▶ [EXERCISE OBJECTIVE]:
In the entries below, how many lines hold the word "computer"? Answer with the number only.

══ GIVEN INFORMATION

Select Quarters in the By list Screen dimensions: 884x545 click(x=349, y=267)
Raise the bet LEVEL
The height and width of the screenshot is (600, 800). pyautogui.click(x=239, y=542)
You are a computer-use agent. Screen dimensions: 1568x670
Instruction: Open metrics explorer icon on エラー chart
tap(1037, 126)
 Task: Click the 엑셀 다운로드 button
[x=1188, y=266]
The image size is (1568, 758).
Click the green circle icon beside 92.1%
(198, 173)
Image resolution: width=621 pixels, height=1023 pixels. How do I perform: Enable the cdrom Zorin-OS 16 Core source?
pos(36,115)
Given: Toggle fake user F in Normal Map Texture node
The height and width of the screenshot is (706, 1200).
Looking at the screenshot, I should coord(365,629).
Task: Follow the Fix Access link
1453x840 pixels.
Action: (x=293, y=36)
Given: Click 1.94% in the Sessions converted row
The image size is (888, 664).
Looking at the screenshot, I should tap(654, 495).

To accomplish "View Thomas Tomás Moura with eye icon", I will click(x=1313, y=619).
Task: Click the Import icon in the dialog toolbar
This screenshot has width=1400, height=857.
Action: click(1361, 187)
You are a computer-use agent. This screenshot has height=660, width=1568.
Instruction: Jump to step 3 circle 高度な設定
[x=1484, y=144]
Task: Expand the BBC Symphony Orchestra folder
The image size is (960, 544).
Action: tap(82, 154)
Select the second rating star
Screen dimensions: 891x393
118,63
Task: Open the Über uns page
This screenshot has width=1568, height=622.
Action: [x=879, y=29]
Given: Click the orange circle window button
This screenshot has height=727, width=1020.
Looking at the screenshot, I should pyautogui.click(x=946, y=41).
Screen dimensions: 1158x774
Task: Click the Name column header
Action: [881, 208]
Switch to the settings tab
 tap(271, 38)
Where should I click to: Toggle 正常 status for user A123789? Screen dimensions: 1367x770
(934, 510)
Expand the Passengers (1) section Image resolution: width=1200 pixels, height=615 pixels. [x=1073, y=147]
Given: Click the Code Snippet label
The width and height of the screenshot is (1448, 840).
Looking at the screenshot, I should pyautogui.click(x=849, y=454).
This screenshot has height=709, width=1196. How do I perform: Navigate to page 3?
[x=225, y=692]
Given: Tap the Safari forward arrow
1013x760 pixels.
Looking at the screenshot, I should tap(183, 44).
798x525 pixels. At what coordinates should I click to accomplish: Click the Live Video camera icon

════

▶ [RESULT FOR THIS TASK]:
2